* _Your instructions_
Only the final stretch of the data is wanted: reproduce the line containing "Входные двери (42, 1505)" and each line after it, exactly.

Pixel coordinate grounding data

-=-=-=-=-

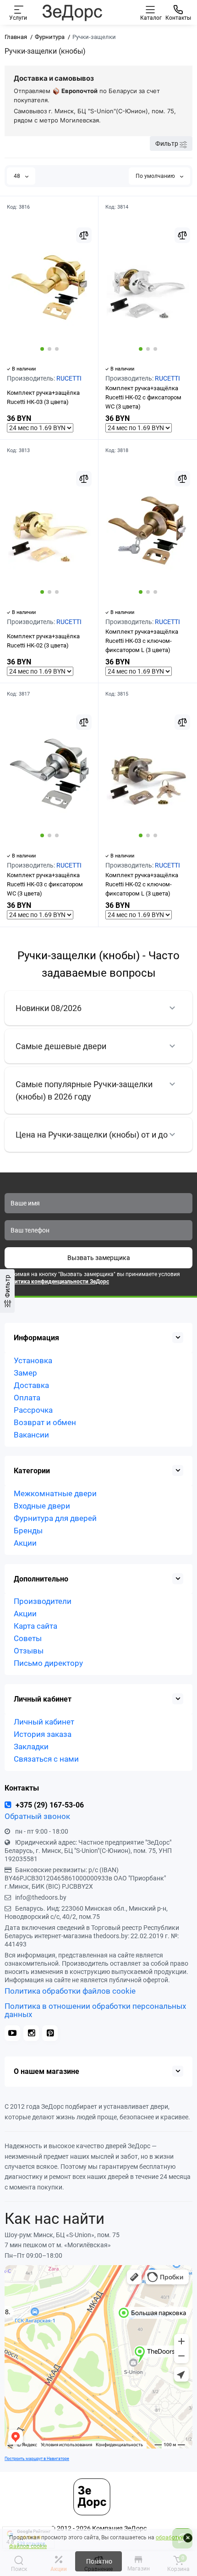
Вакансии (31, 1434)
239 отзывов (31, 2543)
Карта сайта (35, 1626)
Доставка (31, 1385)
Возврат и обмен (45, 1422)
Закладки (31, 1746)
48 (18, 176)
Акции (25, 1543)
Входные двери (42, 1505)
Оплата (27, 1397)
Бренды (28, 1530)
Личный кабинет (44, 1721)
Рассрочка (33, 1410)
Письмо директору (48, 1663)
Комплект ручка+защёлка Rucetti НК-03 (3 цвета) (43, 397)
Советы (28, 1638)
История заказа (42, 1734)
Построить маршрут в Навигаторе (37, 2458)
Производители (42, 1601)
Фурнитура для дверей (55, 1518)
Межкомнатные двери (55, 1493)
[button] (42, 349)
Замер (25, 1372)
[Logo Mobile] (72, 12)
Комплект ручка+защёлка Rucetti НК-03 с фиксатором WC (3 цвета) (45, 884)
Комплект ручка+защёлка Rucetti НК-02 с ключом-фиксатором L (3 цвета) (141, 884)
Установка (33, 1360)
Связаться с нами (46, 1758)
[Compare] (84, 235)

-=-=-=-=-

* _Answer section_
Входные двери (42, 1505)
Оплата (27, 1397)
Бренды (28, 1530)
Личный кабинет (44, 1721)
Рассрочка (33, 1410)
Письмо директору (48, 1663)
Комплект ручка+защёлка Rucetti НК-03 (3 цвета) (43, 397)
Советы (28, 1638)
История заказа (42, 1734)
Построить маршрут в Навигаторе (37, 2458)
Производители (42, 1601)
Фурнитура для дверей (55, 1518)
Межкомнатные двери (55, 1493)
[button] (42, 349)
Замер (25, 1372)
[Logo Mobile] (72, 12)
Комплект ручка+защёлка Rucetti НК-03 с фиксатором WC (3 цвета) (45, 884)
Комплект ручка+защёлка Rucetti НК-02 с ключом-фиксатором L (3 цвета) (141, 884)
Установка (33, 1360)
Связаться с нами (46, 1758)
[Compare] (84, 235)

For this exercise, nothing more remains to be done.